- R$ 27,90
Descrição da editora
A tough and funny project girl manages to make that chill wind blow away
The good life, according to Aisha Ingram, is easy. It's hanging with friends, dancing, listening to music, whatever . . . but it doesn't include worrying about the future. Chilling out is her mantra until she receives a sixty-day termination-of-welfare-benefits notice. Without her monthly food stamps and assistance checks and with no help from the father of her two children, Aisha's life threatens to become a little too "chilly." The clock is ticking and she doesn't have many options, but one thing she knows for sure: workfare is not for her.
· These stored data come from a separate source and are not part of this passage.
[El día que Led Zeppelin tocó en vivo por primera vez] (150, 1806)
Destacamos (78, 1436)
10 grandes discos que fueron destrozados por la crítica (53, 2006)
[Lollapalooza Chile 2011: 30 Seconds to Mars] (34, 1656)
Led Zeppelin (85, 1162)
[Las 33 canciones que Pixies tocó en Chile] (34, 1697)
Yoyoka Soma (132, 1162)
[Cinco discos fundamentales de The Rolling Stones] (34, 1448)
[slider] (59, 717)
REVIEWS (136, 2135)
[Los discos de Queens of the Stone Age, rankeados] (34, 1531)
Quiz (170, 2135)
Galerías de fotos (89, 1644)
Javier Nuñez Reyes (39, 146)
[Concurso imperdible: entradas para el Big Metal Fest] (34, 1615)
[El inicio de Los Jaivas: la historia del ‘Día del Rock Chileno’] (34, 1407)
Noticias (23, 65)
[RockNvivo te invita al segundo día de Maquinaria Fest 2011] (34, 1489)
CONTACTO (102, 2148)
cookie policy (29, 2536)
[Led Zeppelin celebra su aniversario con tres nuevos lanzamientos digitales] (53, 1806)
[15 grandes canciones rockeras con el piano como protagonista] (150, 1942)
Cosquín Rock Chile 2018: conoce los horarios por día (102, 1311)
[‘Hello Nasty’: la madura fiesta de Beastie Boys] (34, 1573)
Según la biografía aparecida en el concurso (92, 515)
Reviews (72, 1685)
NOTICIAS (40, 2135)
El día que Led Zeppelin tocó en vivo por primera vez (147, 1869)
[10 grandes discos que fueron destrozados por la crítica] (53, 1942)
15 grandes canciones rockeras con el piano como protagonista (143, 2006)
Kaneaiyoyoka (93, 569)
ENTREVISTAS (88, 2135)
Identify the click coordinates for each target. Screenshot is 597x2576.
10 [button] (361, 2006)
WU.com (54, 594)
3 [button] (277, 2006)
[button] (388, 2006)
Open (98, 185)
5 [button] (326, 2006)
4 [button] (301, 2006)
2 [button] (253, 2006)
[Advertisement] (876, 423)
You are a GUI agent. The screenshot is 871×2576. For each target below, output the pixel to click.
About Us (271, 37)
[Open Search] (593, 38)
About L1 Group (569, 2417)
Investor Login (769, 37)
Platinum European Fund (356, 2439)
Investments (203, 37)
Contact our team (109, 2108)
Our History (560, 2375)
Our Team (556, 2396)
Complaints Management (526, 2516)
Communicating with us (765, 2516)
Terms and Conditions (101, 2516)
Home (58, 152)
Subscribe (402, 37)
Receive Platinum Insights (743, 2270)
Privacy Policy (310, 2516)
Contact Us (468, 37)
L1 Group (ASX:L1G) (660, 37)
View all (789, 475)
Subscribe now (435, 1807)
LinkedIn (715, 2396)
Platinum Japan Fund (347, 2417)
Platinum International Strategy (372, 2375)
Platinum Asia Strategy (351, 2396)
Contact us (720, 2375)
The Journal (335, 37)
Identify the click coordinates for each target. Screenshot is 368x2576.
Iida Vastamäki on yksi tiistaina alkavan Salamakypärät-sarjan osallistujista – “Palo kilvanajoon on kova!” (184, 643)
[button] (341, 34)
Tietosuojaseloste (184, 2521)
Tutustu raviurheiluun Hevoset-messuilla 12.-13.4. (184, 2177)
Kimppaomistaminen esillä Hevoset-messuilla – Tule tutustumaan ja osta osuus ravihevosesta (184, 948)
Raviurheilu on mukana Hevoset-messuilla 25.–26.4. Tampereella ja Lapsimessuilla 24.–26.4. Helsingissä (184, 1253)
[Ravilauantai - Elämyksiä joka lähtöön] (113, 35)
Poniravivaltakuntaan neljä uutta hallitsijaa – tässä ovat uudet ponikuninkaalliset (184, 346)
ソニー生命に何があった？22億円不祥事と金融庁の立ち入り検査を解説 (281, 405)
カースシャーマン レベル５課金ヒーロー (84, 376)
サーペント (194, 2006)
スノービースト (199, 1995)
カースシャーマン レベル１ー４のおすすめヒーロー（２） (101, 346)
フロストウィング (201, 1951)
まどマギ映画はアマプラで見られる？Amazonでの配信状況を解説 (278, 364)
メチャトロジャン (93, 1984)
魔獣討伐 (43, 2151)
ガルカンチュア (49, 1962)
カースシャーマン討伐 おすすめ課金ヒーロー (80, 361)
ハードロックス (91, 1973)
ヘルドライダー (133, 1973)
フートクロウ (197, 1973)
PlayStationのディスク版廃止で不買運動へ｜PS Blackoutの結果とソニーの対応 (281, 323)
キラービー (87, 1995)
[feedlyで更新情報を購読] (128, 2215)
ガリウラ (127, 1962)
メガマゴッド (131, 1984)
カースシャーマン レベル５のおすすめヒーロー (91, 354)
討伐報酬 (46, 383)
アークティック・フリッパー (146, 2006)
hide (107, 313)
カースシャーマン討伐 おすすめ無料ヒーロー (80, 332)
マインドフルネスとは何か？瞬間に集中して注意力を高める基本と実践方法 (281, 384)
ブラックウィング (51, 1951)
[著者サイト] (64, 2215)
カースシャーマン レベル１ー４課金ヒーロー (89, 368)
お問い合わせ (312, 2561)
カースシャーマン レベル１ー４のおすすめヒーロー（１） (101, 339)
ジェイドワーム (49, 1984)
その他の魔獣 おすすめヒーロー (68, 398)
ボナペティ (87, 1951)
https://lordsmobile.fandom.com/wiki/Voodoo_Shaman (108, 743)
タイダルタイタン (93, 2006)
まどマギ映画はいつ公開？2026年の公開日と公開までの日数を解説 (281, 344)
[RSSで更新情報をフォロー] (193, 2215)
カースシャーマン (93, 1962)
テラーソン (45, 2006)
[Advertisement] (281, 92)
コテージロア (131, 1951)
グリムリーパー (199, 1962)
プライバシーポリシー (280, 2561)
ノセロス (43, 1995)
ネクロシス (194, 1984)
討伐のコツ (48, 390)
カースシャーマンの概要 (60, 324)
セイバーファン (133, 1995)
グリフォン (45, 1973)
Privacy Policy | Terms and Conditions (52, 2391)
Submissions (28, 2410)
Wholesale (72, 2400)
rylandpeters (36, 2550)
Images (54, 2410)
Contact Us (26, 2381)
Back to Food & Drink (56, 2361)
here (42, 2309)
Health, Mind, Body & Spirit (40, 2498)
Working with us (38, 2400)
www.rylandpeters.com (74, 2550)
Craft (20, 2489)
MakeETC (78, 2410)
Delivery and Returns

There's no way she's going to scrub subway cars or sweep city sidewalks. Aisha tries to come up with other ways to get money, but things don't look good. Soon another notice comes: only thirty days left. Then she sees an ad on TV for BIGMODELS, and she figures she might as well check out the agency. After all, she is pretty enough. But just when it looks like Aisha's problems might be solved, things grow crazy again.
In Aisha, Janet McDonald has created a larger-than-life heroine who finds and succeeds at what is right for her.
Returning to territory first explored in Spellbound, McDonald here shifts her focus to Aisha, the high school dropout who was pregnant with one child already. The author once again uses a third-person narration to create Aisha's authentic voice and unique perspective, but the novel's solutions ultimately seem too simple. Aisha, now 19, has reached her five-year lifetime limit for receiving welfare and must enter workfare or "get kicked to the curb." Determined not to do any of the "slave jobs" she's been offered, she searches for another solution, such as pretending to be mentally ill or trying to convince her kids' father to marry her. She eventually realizes there aren't any "lucky breaks around the bend for a project girl on welfare with no schooling," and she goes to work patrolling the subway. Conveniently, she gets chosen to be in commercials. Her mother quits drinking, and this, coupled with her sudden bonding with her sister, add to the improbable ending. Readers get a strong sense of Aisha's world the projects, her battles with the welfare system, her friends and their families and the ribbing between friends reads genuine. But, in the end, with things coming so easily to Aisha, readers will be left wondering what she has learned along the way. Ages 12-up.